The paper compared the treatment to the Spanish Inquisition and chiropractor journals denounced the treatment, Smith wrote.
Storey fled for a bit in Mexico to avoid arrest but ultimately returned, faced a short trial and was fined $500, Smith wrote.
Storey’s remaining years were spent forming a chiropractic school in Los Angeles — a graduate of the school, Charles Cale, would form a chiropractic school there of his own, which is now the Southern California University of Health Sciences — and amassing tracts of land in and around Los Angeles.
He died July 8, 1923, and the fate of his estate took years of court proceedings to resolve, Smith wrote.
Back in Duluth
Meanwhile, as Storey made headlines for his bogus “cures” he developed in Duluth and Los Angeles, his son, Thomas J. Storey, was back in Duluth running the taxidermy business. He also made the news for techniques he developed.
According to a newspaper clipping saved by Hagstrom, Thomas J. Storey began making fish mounts with papier-mache over a sawdust core, inspired by a sawdust ragdoll he found in his yard.
The technique garnered attention from the Smithsonian Institution, Chicago’s Field Museum and the National Geographic Society. The Smithsonian even ordered a 50-pound muskie and 50-pound lake trout from him.
Dierckins said the younger Storey likely died in 1948, the same year Flaim took over the business until he retired in 1978 and Hagstrom took over.
The storefront on Sixth Avenue hasn’t changed much over the years, but its front windows are now boarded up. Hagstrom said it’s because snow cleared from the road is often pushed up right against his storefront and because of a break-in.
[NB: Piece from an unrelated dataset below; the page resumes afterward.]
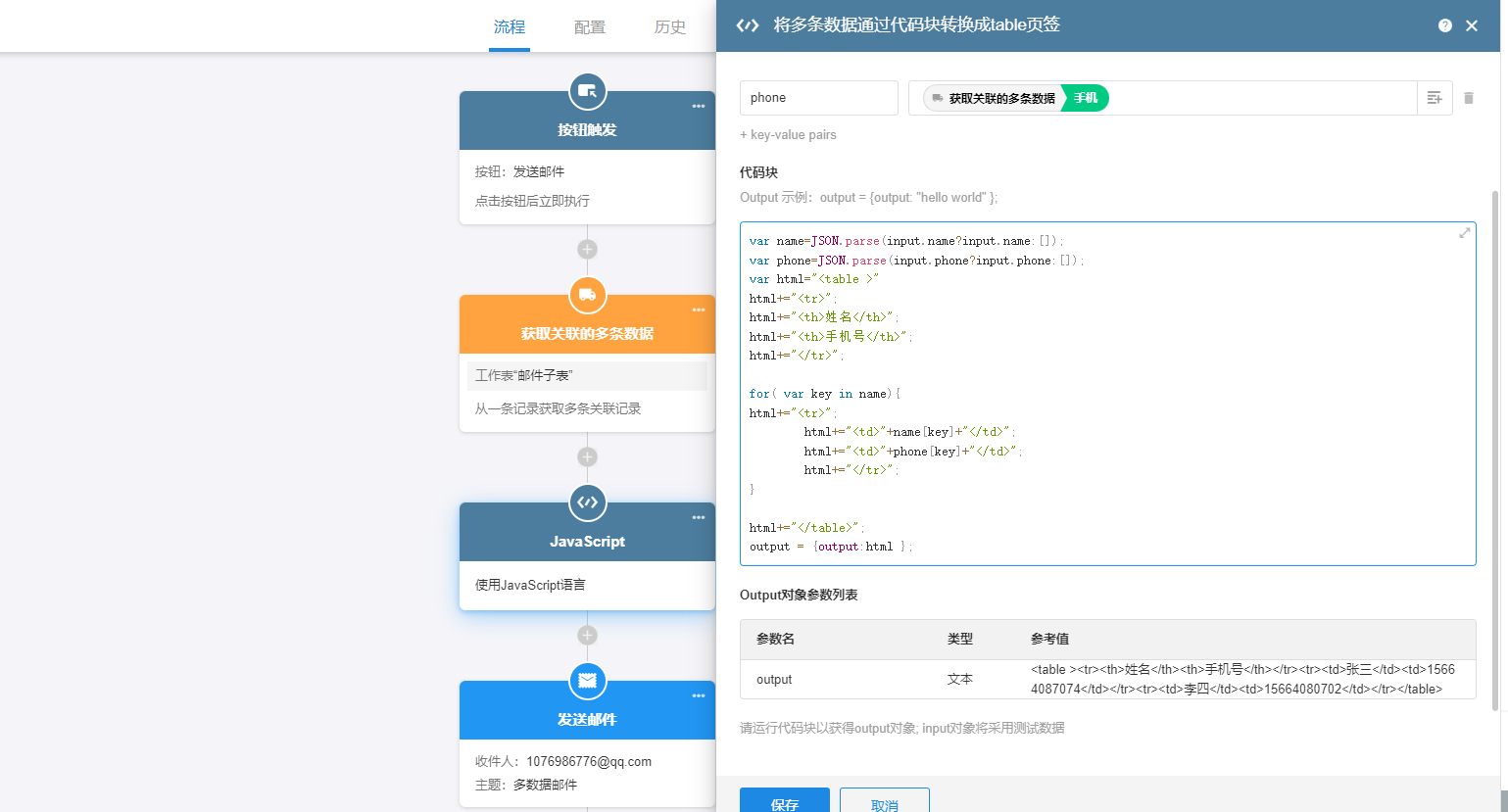
Task: Click the orange truck icon on data node
Action: pos(587,295)
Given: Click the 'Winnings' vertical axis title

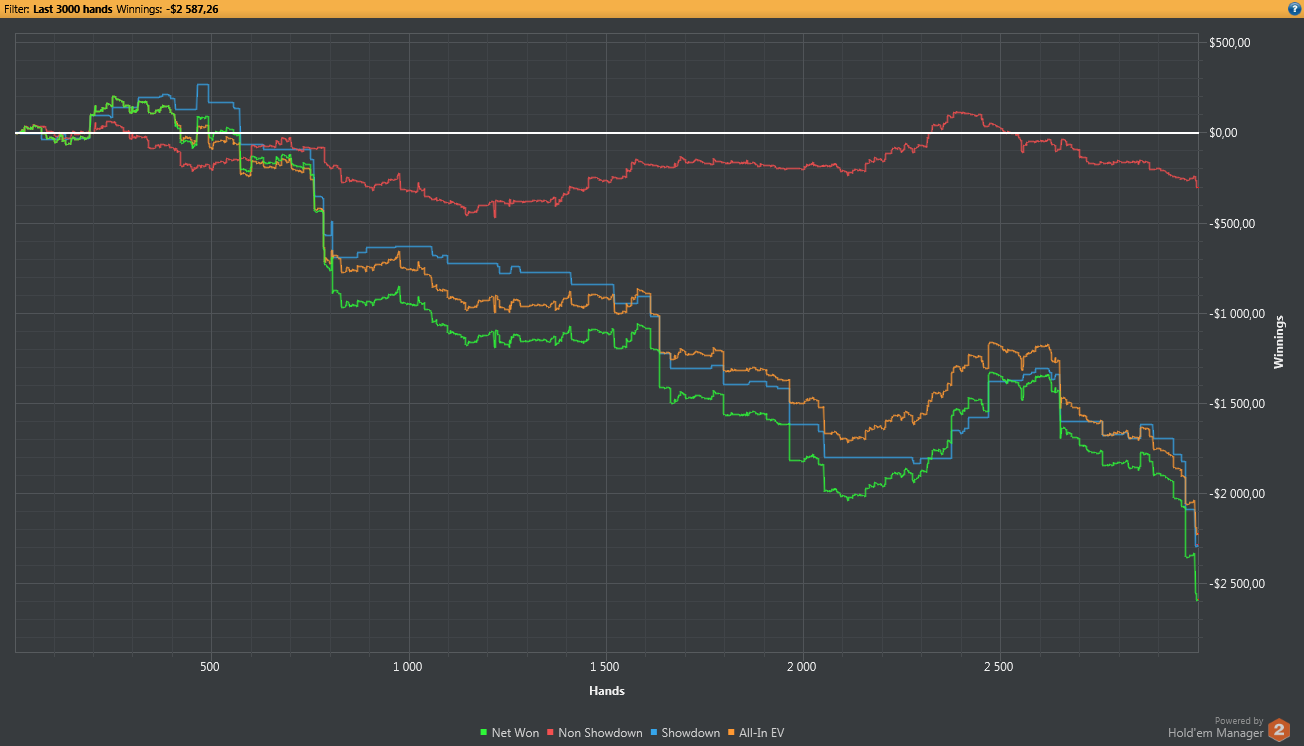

Last month, Hagstrom received a $950 grant “for repair and replacement of broken windows and door to improve the look and prevent future damage” from the city’s Love Your Block program.
Hagstrom said he doesn’t do as much taxidermy these days, but still tries to spend some time on it every day. There are customers he’s served for 50 years that still seek him out.
He had no idea that when he started working there as a teenager that he’d still be doing it 65 years later.
“It’s just fun for me,” Hagstrom said.